Many regard Colorado Springs with dismay, glad that they’re not under the thumb of an overwhelmingly conservative city government.

Not so long ago, Manitou was a shabby town without much of an economy. Once-imposing buildings, such as Barker House, the Manitou Spa and the Cliff House at Pikes Peak were vacant or rundown. In 1982, the Cliff House was gutted by a fire and remained boarded up for 16 years.

Long dismissed as the haunt of bikers and hippies, the city seemed content to stagnate. Living was cheap, if not exactly easy, and many residents enjoyed their slow-paced lives.

Change came slowly. Chuck Murphy restored Barker House and the Spa, and the Cliff House was reborn as a 64-room luxury boutique hotel. Homeowners renovated the comfortable Victorian homes perched on Manitou’s hillsides; the business district revived; tourism began to recover from the Great Recession — and then had to cope with flood and fire.

The community came together, rebuilt and re-opened … and then came the perfect storm of prosperity.

Maybe, as Murphy points out, Manitou’s present boom isn’t unprecedented. It’s happened before, he says, in the larger city to the east.

“In the old days in Colorado Springs,” Murphy reminisced recently, “we spent all summer selling to the tourists and the rest of the year selling to each other. Other than tourism, we didn’t really have an economy.”

That’s Manitou today.

With a population estimated at 5,334, Manitou expects 2016 sales tax revenue of $3.8 million, or $712 per resident. That’s a conservative estimate — actual collections may be closer to $4.2 million.
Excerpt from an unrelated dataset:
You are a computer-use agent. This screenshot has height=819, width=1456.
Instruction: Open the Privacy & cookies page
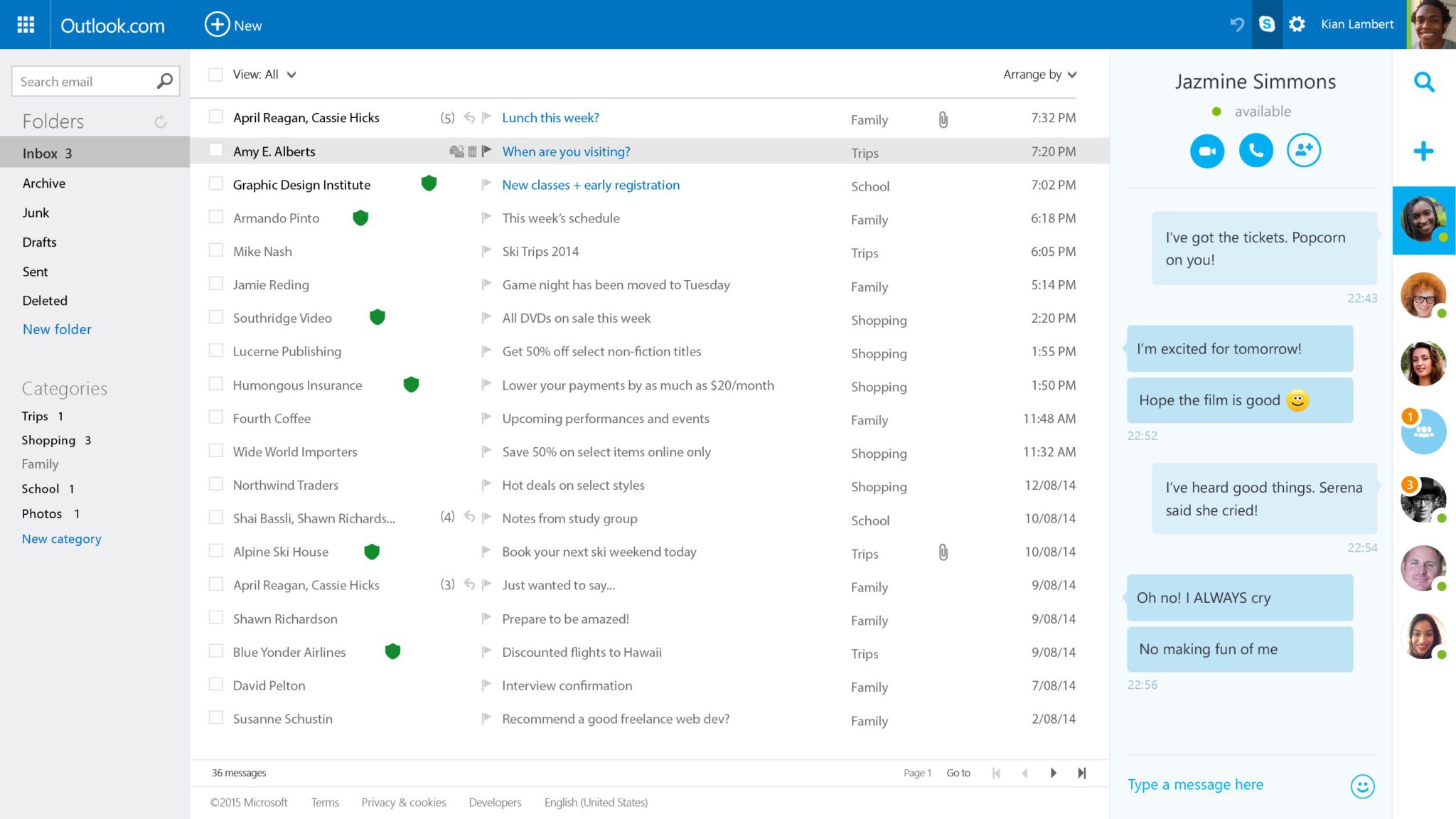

By comparison, the powerfully diversified sales tax base in Colorado Springs brings in about $307 million, or $650 per resident.

Today’s frenetic downtown action in Manitou Springs may not please everybody, especially area residents who echo Yogi Berra’s oft-repeated complaint about his favorite bar: “Nobody goes there anymore — it’s too crowded.”

Residents complain about the tourist throngs lining Manitou Avenue throughout the summer and on festive weekends — but city leaders and businesses know better.

Picturesque poverty had its charms, but perhaps not for city leaders who must constantly repair, renew and rebuild city infrastructure. As Manitou City Administrator Jason Wells wrote in the preface to the 2016 budget last year, “The budget presented to you here is truly a striking indication of the city’s fiscal health heading into 2016.”

That health is partially due to the city’s regional retail marijuana monopoly, but is also a reflection of Manitou’s across–the-board commercial resurgence.

To the disgruntled residents of Ruxton Avenue: Cheer up. Your houses are worth more than you think. Sell and move into a nice little cottage on the Westside of Colorado Springs.

You’ll make money, enjoy life in the slow lane and walk to Old Colorado City. It’s Manitou without the crowds — all of your biker and ex-hippie friends are waiting for you here.